Dix jours au Bangladesh
JOUR UN : LONDRES – DHAKA
18 heures de porte à porte. Les agents d’immigration bangladais sont aussi accueillants que les représentants d’accueil des compagnies aériennes. En sortant de l’aéroport, un mur de bruit m’enveloppe, l’énergie crépitant comme avant une tempête. La réalité : une grève nationale, des manifestations, la police anti-émeutes et déjà trois morts. Je retrouve mes fixeurs locaux et je réalise rapidement que organiser ce reportage sera aussi difficile que de rassembler des chats sous amphétamine.
JOUR DEUX : DHAKA
Mon réveil est une symphonie de klaxons asthmatiques qui me donne des acouphènes. Je me dirige vers le vieux quartier de cette ville qui ressemble à une fosse de sueur. L’atmosphère est électrique, comme si on était branché au réseau. Chaque coin de rue laisse une image gravée dans les yeux.
À la mosquée centrale, un incident bruyant éclate pendant la prière du vendredi lorsqu’un fondamentaliste s’offusque de la présence d’un « infidèle » avec un appareil photo. Mon cœur s’emballe comme lors du vol à main armée dont j’ai été victime en Amérique du Sud. Des fidèles bienveillants me secourent, je récupère mon matériel et je quitte les lieux avant que la situation ne dégénère.
JOUR TROIS / QUATRE : DHAKA – SRIMANGAL
Si Dhaka, c’est comme un coup de poing, Srimangal ressemble à une caresse sous le menton. Je ne pensais pas qu’un horizon de plantations de thé pouvait être d’une telle sérénité. Après plusieurs heures de négociations avec deux traducteurs (anglais‑bangla, bangla‑deshali), nous obtenons l’accès à un domaine colonial et à ses ouvriers. Ils s’arrêtent, nous discutons, je prends des clichés. Un de ces moments imprévisibles où quelque chose d’inexplicable passe à travers l’objectif entre le photographe et le sujet.
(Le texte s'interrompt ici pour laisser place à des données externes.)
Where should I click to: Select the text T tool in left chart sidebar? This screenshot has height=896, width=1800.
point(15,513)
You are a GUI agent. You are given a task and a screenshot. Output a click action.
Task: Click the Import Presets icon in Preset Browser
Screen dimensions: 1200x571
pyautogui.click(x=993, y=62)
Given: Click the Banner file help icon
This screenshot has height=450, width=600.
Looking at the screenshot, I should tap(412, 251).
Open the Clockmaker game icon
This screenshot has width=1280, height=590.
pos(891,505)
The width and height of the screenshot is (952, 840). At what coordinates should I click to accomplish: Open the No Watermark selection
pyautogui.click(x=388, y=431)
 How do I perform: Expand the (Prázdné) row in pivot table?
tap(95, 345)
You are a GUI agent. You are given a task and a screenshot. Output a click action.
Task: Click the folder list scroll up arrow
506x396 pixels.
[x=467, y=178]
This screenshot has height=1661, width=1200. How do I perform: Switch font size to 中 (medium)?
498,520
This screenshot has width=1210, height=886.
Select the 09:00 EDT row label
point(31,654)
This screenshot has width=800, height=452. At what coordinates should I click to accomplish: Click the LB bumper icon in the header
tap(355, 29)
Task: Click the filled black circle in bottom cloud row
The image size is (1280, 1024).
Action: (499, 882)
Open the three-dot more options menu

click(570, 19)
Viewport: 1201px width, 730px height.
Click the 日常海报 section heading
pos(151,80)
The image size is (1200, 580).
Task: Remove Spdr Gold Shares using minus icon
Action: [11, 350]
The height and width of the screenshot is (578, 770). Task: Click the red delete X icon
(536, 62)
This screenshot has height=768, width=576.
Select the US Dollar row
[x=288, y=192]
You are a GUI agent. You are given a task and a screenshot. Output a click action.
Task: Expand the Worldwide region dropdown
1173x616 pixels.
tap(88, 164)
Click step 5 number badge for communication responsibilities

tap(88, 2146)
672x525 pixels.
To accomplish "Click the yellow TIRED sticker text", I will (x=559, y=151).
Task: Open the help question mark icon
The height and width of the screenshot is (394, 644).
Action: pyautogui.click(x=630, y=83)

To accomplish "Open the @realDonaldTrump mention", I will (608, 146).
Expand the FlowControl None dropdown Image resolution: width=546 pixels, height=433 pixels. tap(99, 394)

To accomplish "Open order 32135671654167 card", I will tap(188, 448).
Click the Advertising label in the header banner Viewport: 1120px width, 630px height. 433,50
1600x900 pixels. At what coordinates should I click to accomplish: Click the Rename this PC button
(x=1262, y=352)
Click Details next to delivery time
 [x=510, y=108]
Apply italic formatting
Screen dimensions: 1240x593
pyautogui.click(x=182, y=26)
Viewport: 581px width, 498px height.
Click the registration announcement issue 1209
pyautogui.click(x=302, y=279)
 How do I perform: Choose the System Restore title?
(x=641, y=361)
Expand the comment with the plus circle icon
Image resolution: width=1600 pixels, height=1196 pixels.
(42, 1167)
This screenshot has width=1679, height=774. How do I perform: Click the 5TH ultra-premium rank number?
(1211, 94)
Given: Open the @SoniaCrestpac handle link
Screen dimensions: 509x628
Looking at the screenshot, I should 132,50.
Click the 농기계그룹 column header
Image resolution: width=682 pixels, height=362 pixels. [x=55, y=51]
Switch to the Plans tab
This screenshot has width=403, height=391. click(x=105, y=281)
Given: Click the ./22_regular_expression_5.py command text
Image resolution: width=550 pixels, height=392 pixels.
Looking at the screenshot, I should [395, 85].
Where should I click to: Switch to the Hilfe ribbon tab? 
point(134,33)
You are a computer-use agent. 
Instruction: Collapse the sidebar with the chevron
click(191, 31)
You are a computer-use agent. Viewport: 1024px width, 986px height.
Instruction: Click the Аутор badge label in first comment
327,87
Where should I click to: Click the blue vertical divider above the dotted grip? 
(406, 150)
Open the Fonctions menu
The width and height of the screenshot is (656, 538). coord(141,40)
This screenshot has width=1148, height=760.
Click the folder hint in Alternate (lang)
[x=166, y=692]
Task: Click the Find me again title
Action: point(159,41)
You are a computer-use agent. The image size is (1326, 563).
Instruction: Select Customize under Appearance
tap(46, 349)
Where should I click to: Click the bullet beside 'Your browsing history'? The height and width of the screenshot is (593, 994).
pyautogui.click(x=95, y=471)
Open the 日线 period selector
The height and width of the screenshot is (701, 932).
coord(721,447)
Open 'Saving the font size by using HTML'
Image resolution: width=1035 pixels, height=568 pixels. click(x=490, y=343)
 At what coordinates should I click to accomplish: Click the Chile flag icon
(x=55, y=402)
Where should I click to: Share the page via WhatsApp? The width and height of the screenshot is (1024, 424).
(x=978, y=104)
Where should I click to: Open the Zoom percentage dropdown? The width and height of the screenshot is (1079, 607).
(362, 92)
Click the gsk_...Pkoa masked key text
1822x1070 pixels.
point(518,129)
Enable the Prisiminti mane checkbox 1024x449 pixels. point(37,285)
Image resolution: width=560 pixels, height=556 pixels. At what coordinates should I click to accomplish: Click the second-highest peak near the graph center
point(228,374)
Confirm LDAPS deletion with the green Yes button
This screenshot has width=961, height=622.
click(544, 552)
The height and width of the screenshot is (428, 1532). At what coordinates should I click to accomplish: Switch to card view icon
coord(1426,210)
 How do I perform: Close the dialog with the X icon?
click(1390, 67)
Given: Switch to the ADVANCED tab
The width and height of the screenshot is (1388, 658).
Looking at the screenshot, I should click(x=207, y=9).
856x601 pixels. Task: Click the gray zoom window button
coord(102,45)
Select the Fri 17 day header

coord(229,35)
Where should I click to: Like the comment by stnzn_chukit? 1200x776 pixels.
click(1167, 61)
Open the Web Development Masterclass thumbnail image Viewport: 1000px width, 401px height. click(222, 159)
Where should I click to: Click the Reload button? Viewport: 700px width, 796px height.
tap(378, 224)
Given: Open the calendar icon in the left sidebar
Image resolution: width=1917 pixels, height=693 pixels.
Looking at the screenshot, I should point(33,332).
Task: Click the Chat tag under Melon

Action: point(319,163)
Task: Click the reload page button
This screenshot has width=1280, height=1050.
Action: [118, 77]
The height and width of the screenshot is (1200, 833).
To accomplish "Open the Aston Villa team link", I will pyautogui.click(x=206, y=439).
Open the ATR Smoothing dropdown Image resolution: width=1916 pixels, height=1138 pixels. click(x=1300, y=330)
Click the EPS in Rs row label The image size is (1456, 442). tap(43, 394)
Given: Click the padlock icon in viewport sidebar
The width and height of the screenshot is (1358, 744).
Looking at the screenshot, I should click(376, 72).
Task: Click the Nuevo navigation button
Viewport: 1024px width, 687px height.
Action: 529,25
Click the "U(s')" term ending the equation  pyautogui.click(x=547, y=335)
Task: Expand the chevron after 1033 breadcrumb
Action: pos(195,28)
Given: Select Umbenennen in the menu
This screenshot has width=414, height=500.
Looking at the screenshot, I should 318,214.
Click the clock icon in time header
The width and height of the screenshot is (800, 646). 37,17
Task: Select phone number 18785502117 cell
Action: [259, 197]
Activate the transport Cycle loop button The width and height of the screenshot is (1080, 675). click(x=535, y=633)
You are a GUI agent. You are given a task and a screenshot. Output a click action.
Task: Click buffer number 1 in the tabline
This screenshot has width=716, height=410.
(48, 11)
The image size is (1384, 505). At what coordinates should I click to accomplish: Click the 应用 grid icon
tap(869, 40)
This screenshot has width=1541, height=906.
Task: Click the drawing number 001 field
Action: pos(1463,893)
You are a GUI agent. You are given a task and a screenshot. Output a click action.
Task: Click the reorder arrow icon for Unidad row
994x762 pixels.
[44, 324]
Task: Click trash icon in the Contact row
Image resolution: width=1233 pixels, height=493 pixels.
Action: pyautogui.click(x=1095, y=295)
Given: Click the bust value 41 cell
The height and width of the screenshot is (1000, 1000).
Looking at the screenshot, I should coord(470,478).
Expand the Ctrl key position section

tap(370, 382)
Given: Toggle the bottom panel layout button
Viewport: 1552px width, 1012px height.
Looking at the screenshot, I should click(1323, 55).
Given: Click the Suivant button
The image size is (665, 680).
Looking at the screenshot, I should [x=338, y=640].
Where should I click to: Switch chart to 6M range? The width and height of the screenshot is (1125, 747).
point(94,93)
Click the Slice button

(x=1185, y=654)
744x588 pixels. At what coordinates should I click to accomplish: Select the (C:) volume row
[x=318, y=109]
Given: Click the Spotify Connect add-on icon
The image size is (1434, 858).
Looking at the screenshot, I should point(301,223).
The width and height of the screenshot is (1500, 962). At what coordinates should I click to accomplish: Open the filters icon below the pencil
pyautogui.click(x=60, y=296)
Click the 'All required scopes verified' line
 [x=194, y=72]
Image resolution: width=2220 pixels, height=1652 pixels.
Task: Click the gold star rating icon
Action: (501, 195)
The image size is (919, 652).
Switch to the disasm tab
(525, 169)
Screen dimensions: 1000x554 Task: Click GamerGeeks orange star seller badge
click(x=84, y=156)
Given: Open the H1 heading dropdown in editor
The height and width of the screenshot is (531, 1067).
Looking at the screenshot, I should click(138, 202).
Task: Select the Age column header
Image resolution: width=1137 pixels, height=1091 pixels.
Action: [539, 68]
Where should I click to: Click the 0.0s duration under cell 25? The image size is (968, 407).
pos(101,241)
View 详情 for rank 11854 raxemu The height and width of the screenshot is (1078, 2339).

JOUR CINQ – SEPT : SRIMANGAL – BANDARBAN
J’arrive dans une zone où enlèvements et insurgés sont monnaie courante. Chaque regard sur un étranger est suivi d’un sourire. Un imam me laisse entrer dans une école religieuse islamique, mais le directeur se montre peu accueillant : après trois déclenchements, il me chasse.
Des « gypsies de l’eau » sont amarrés à proximité, sur un tronçon du fleuve qui sert aussi de bain communal, de piscine et de lave‑linge. Le trafic sur le pont s’arrête quand les conducteurs, amusés, me voient traverser la rivière, vêtu, Nikon en main.
JOUR HUIT – NEUF : CHITTAGONG
Un garçon nommé Munna attire mon attention ; je m’allonge dans un tapis de bouse de vache pour le photographier en train de se brosser les dents. Je me demande ce que fait le reste du monde à cette heure matinale. J’aime vraiment mon métier.
Après des semaines de recherches, j’ai enfin accès à l’un des célèbres chantiers de démolition de la ville, où des cargos sont garés comme des pédalos industriels avant d’être dépouillés. Un seul ouvrier, Akbar, 22 ans, « cutter man and hammering », accepte de me laisser quelques minutes.
JOUR DIX : DHAKA
De retour à Dhaka, nous convainquons une future mariée de sortir d’un salon de beauté réservé aux femmes. Elle pose avec le sourire avant de rejoindre la cérémonie et le début de la vie conjugale.
Dans le quartier des tanneries, Mohammed, un pousse‑pousse, fournit la dernière image parfaite. « Gros ou mince, ou gros avec dix garde‑robes, tout dépend de la chance », me dit‑il en transportant ses passagers.